Искатель, 1983 № 01 | страница 33
Клавка, оторвавшись от плеча, подняла к нему смятенное, мокрое лицо.
— Как это было? — спросил он.
И так же замкнуто, в тупом забытье слушал ее сбивчивый рассказ. Как они ехали в толпе беженцев за колхозной отарой под Александровкой, где прежде рыли окопы. Как налетели самолеты и все перемешалось — люди, овцы, телеги, детские коляски.
— Еле вытащила ее из кювета, такая она была тяжелая, неживая. И по полю, по полю к березе на холме. Именно к березе, чтоб запомнить место. Хорошо, земля песчаная, у меня в сумке нож завалялся, кухонный, так и рыла весь день, до вечера. А немцы перли по шоссе в машинах, смеялись, махали руками.

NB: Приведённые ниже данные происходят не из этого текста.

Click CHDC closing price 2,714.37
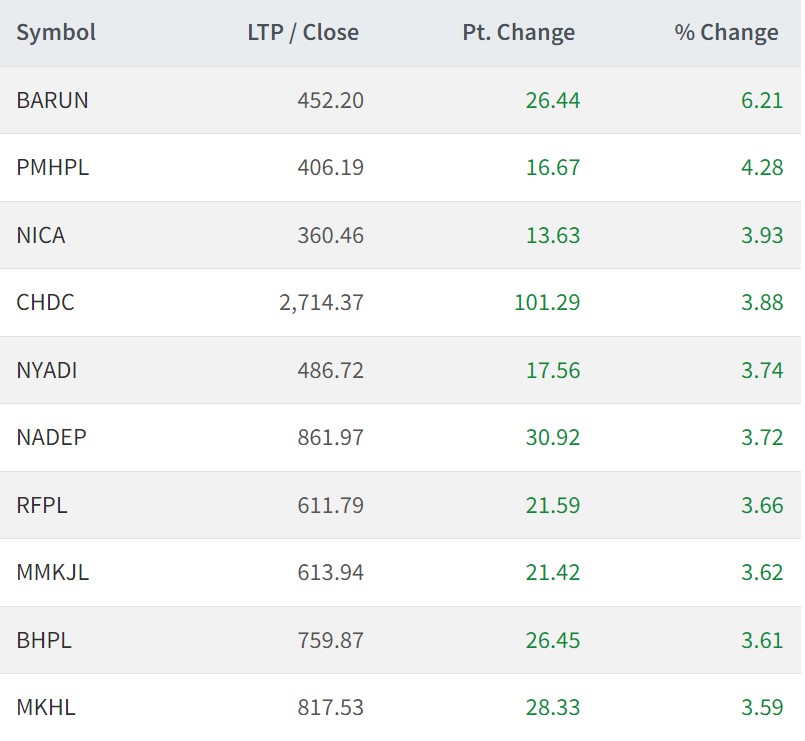This screenshot has width=805, height=741. pos(321,302)
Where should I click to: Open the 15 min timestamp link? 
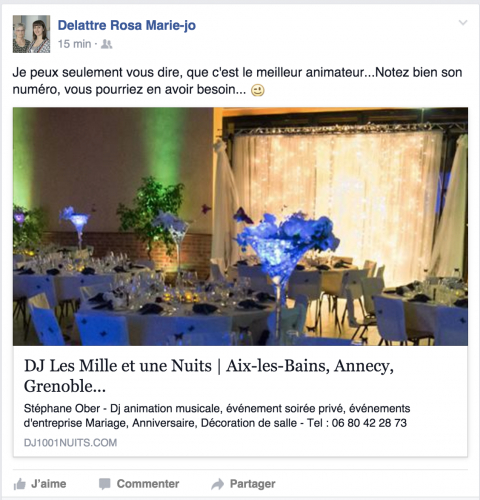click(x=74, y=44)
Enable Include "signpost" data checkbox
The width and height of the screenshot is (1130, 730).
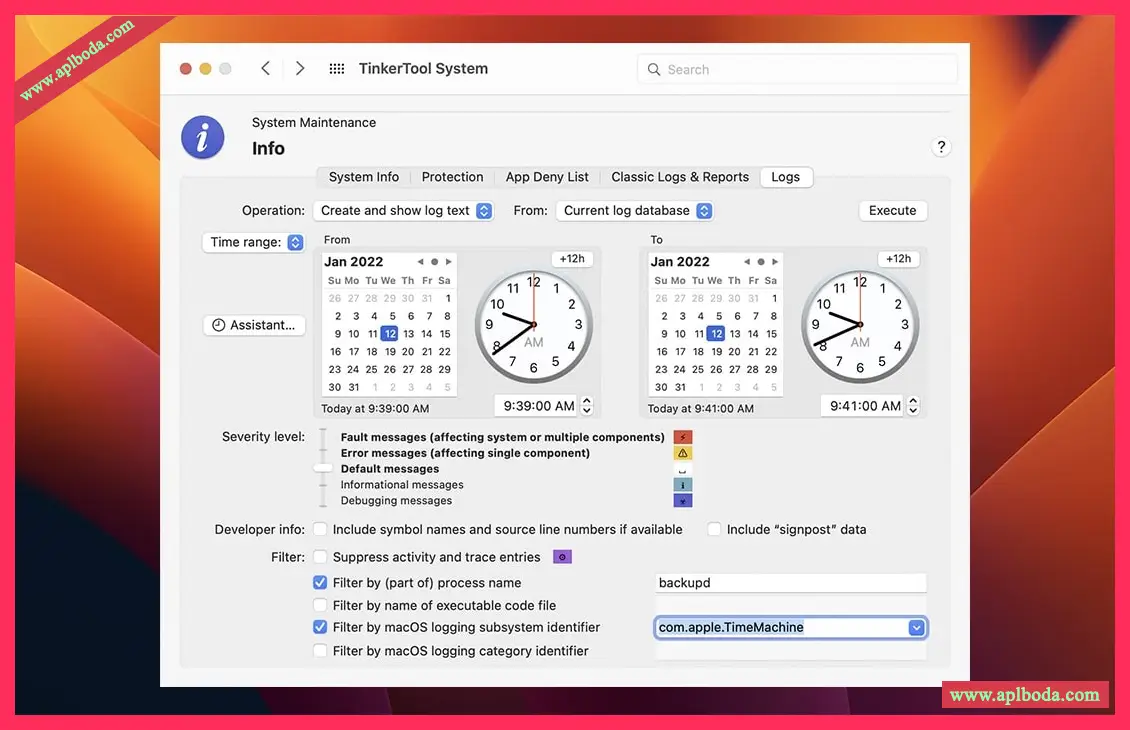coord(714,530)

Концами платка крепко утерла сырое лицо.
— А этот парень… партизан. Пока все.
«Значит, связана с партизанами. — Он принял эту новость с отупевшим спокойствием. Угольком затлел вопрос о дядьке. — С кем она под одной крышей? А может быть, ей такая крыша и надобна? Какая крыша?»
— Говори все!
Ее ладонь почти просяще легла ему на руку, он отвел ее, сказал жестко:
— Мне можно.
— Я уже говорила. Там решат… У них сейчас строго, но я за тебя поручилась. Как дальше действовать, дядя Шура скажет.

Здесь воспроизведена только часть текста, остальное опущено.